→ What to produce
Print the items verbatim, from the line containing "This screenshot has width=373, height=280." through the line containing "(x=93, y=83)", inclusive.

→ Dataset
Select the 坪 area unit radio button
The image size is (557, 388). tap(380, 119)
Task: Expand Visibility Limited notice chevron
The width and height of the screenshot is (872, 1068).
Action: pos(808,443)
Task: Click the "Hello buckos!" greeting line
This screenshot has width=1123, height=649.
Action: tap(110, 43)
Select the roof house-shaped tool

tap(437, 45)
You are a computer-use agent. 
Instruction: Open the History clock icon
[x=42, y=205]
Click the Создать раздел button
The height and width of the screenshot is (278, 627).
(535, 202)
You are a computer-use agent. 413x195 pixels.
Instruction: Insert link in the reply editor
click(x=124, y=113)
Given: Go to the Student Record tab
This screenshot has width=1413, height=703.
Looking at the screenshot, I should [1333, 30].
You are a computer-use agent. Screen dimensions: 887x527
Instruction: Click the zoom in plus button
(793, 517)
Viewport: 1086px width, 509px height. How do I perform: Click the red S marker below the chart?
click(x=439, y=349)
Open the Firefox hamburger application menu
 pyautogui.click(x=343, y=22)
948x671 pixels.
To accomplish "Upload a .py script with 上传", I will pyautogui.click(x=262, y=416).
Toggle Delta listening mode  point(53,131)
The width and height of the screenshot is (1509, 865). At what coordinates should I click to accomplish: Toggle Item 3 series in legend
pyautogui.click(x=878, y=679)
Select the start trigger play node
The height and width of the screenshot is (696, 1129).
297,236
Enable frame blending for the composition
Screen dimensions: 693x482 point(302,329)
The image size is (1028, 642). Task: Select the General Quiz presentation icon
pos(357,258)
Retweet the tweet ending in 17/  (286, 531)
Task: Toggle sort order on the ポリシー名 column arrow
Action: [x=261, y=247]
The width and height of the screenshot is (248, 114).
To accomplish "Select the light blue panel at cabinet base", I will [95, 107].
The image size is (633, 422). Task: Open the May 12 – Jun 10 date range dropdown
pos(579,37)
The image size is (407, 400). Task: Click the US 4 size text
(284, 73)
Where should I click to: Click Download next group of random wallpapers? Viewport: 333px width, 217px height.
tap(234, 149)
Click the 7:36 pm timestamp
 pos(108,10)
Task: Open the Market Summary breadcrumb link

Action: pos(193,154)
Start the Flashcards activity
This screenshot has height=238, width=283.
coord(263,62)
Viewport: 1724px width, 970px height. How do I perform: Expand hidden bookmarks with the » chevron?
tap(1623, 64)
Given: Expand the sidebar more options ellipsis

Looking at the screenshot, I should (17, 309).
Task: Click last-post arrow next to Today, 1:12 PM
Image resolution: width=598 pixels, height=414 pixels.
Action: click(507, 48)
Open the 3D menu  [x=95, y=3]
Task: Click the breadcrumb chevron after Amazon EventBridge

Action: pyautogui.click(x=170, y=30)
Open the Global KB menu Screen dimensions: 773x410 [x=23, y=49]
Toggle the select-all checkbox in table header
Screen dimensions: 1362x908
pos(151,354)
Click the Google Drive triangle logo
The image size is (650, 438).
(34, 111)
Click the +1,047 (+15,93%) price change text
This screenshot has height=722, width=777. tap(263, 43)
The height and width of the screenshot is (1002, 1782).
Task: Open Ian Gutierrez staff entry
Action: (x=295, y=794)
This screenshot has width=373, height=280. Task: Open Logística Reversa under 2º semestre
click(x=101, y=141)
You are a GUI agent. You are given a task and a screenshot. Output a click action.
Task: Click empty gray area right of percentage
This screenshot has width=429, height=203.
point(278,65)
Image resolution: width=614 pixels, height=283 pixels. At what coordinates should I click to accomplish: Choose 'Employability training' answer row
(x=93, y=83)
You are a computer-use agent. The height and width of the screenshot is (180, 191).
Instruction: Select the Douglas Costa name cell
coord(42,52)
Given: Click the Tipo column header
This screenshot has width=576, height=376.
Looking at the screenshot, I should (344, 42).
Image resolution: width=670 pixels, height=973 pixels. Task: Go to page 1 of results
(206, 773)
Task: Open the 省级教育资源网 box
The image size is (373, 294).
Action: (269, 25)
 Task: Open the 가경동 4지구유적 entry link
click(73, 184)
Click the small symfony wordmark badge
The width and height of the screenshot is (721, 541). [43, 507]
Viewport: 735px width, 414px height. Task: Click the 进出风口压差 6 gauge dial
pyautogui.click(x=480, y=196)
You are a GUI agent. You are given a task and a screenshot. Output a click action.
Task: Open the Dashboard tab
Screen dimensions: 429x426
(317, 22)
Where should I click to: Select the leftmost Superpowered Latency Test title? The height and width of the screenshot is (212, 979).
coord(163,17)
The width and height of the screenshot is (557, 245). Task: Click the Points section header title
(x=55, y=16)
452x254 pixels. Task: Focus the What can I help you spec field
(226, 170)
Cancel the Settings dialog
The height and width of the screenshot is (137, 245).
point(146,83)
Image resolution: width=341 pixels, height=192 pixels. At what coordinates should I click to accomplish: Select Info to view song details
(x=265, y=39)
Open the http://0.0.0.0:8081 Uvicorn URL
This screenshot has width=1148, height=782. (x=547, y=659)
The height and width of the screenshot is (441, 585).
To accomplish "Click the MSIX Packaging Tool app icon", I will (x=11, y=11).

→ Output
This screenshot has width=373, height=280. Task: Open Logística Reversa under 2º semestre
click(x=101, y=141)
You are a GUI agent. You are given a task and a screenshot. Output a click action.
Task: Click empty gray area right of percentage
This screenshot has width=429, height=203.
point(278,65)
Image resolution: width=614 pixels, height=283 pixels. At what coordinates should I click to accomplish: Choose 'Employability training' answer row
(x=93, y=83)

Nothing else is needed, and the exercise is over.